▸ **What to work on**:
Give back exactly the line containing "Task: Click the" and all that follow it in the data below, with the pictures left out.
Segment Start: Available data
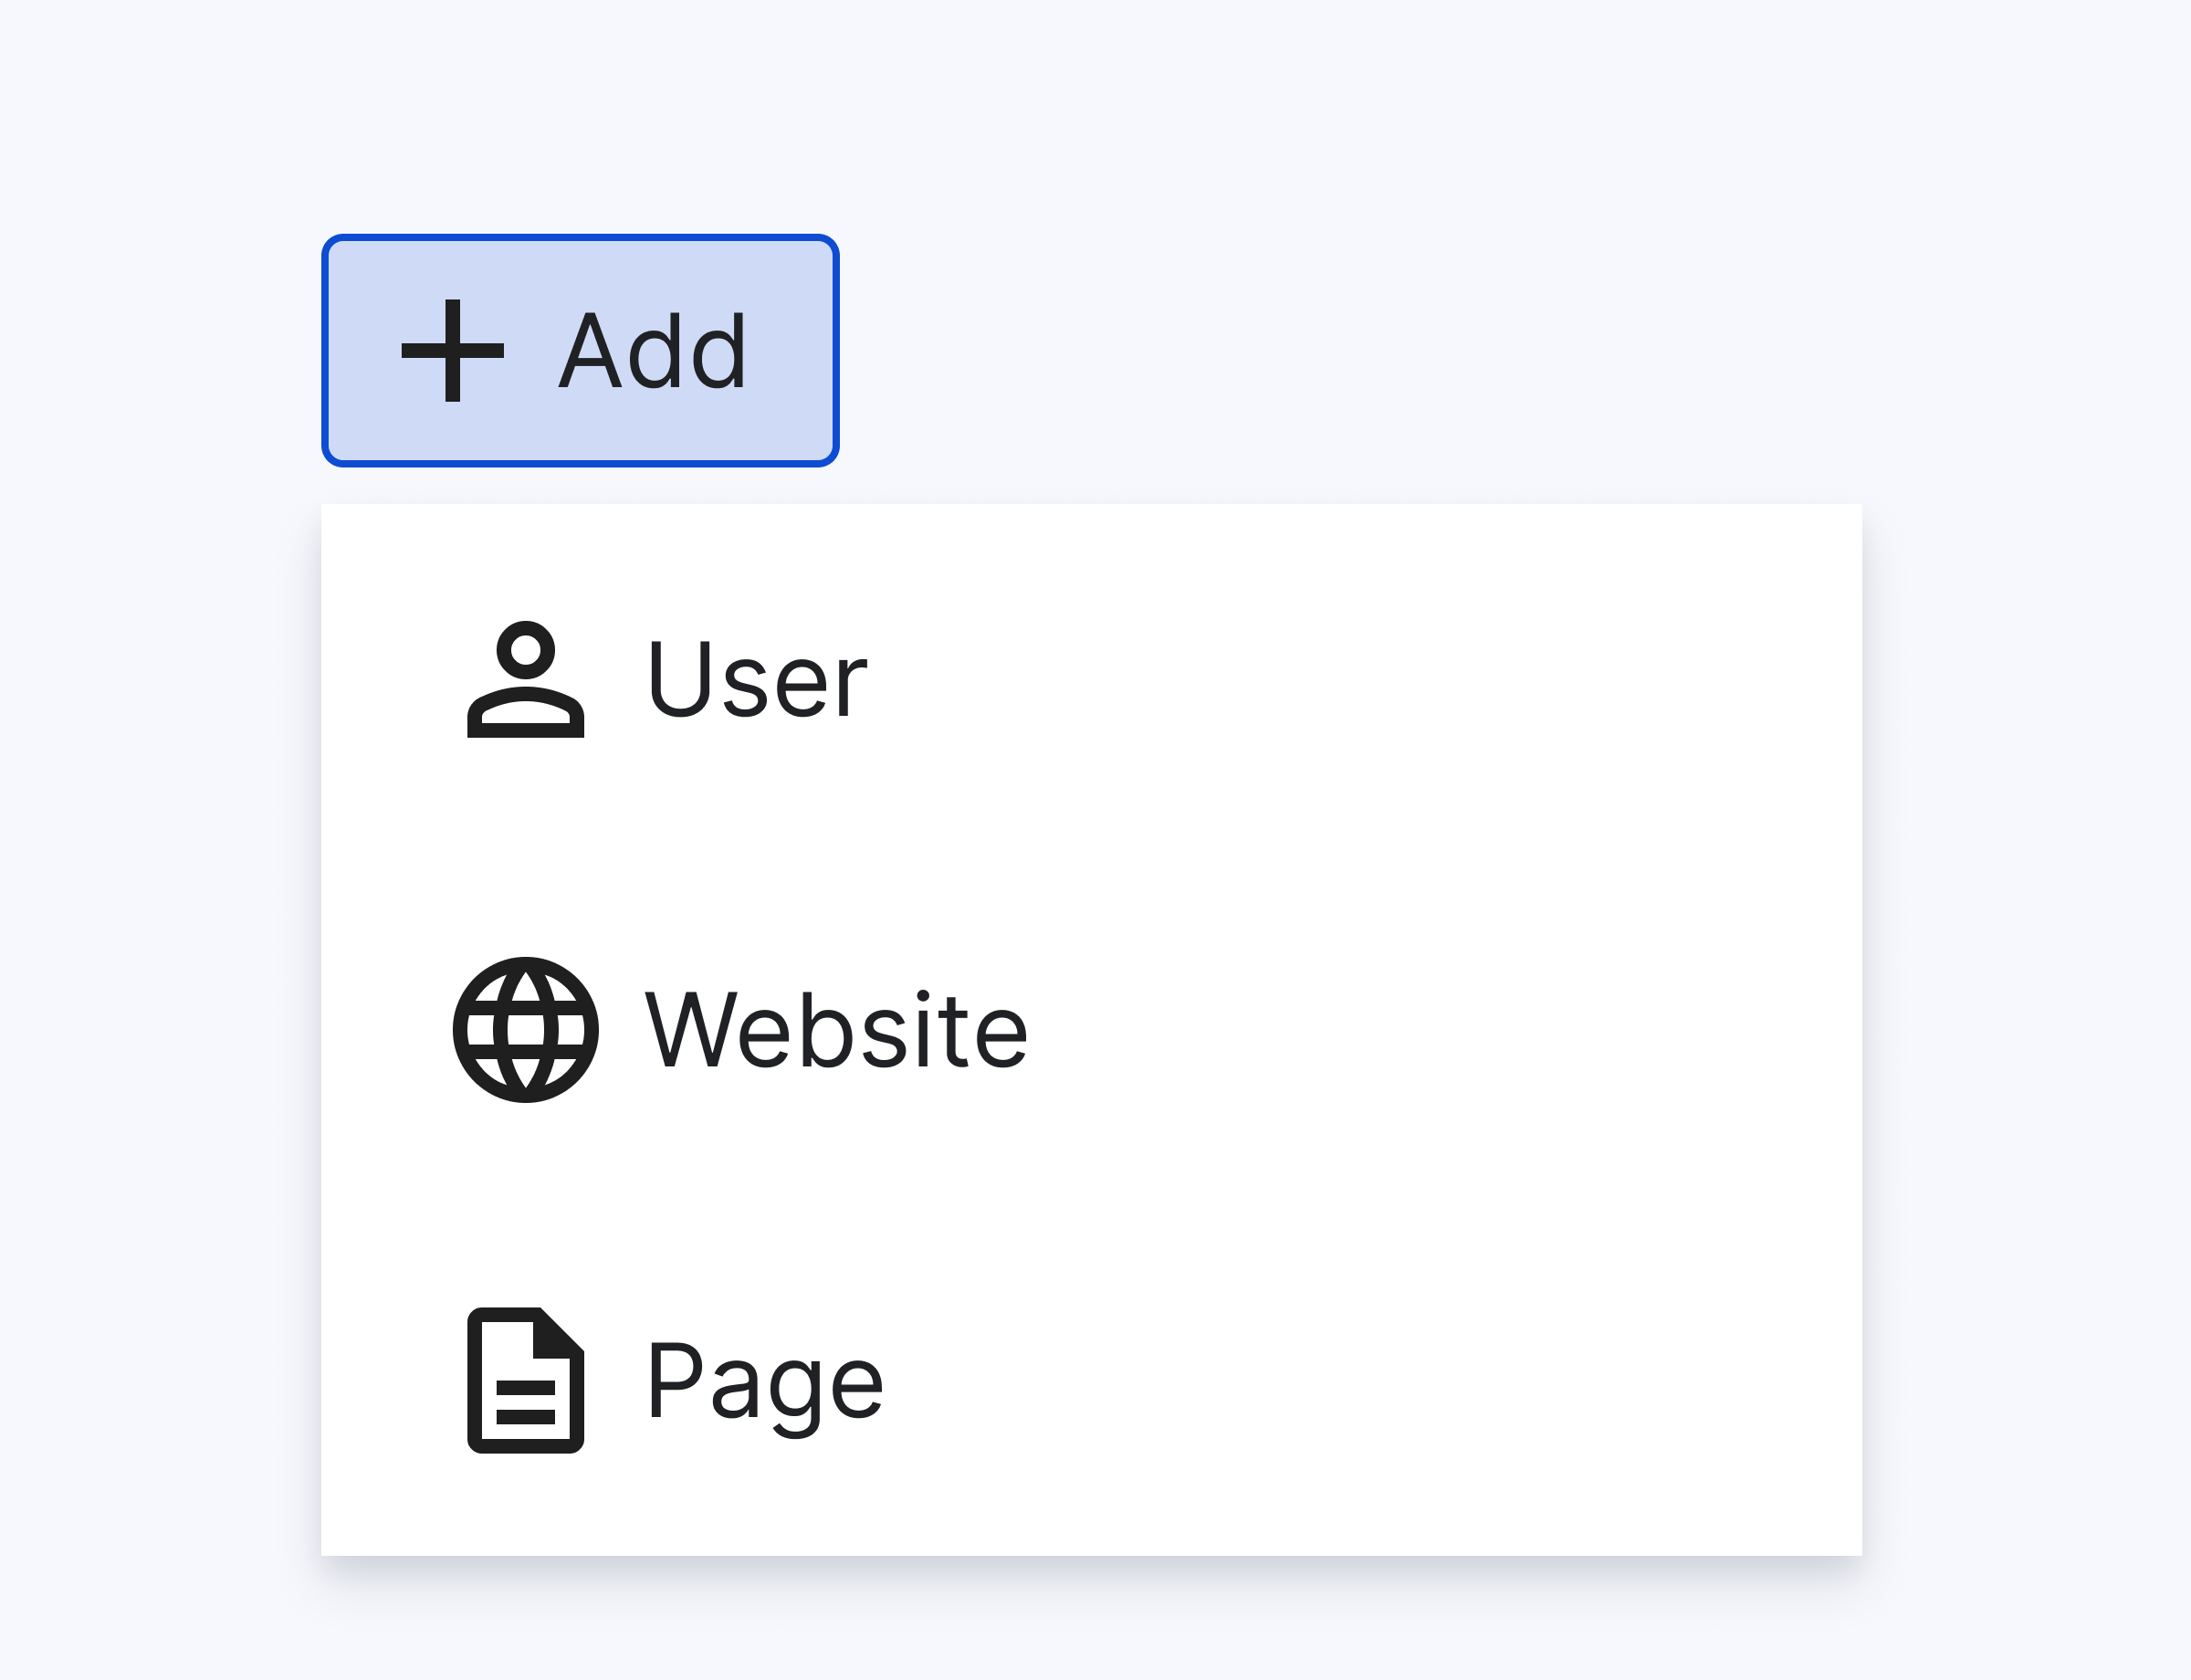Select Page from the dropdown list
2191x1680 pixels.
[765, 1381]
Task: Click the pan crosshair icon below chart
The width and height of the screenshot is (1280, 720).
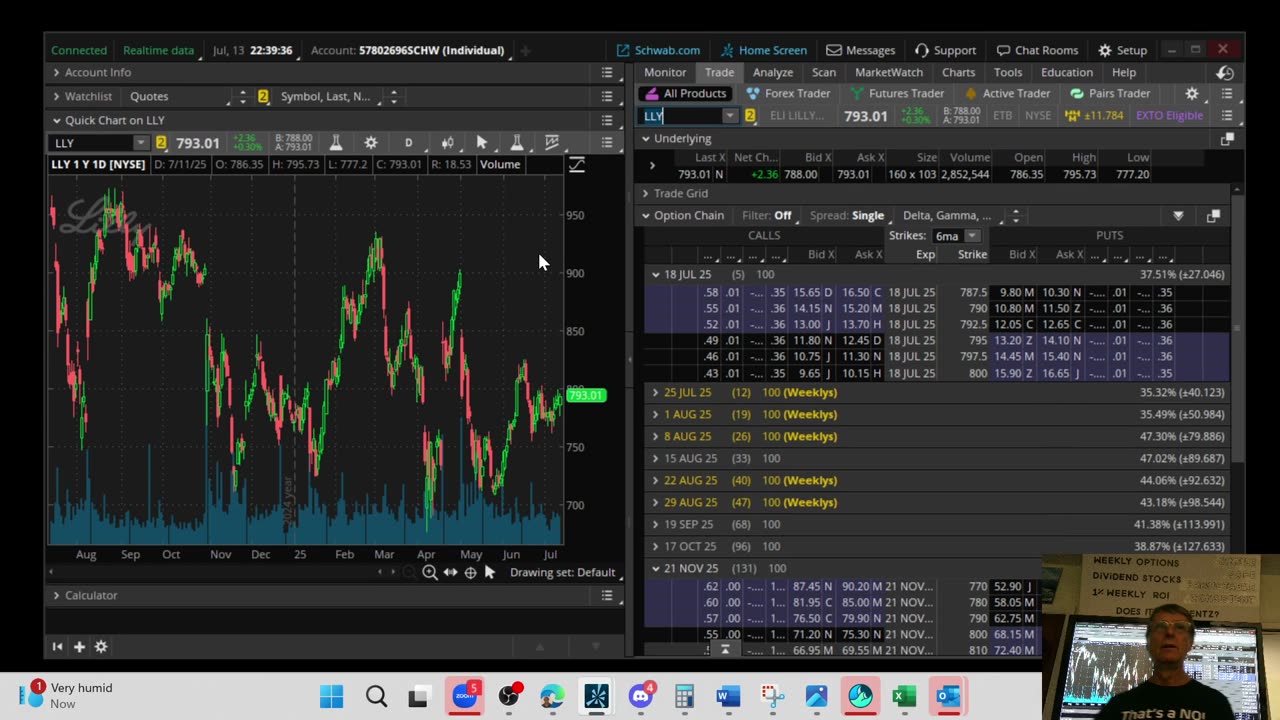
Segment End: Available data
▸ **Task response**:
Task: Click the pan crosshair icon below chart
The width and height of the screenshot is (1280, 720).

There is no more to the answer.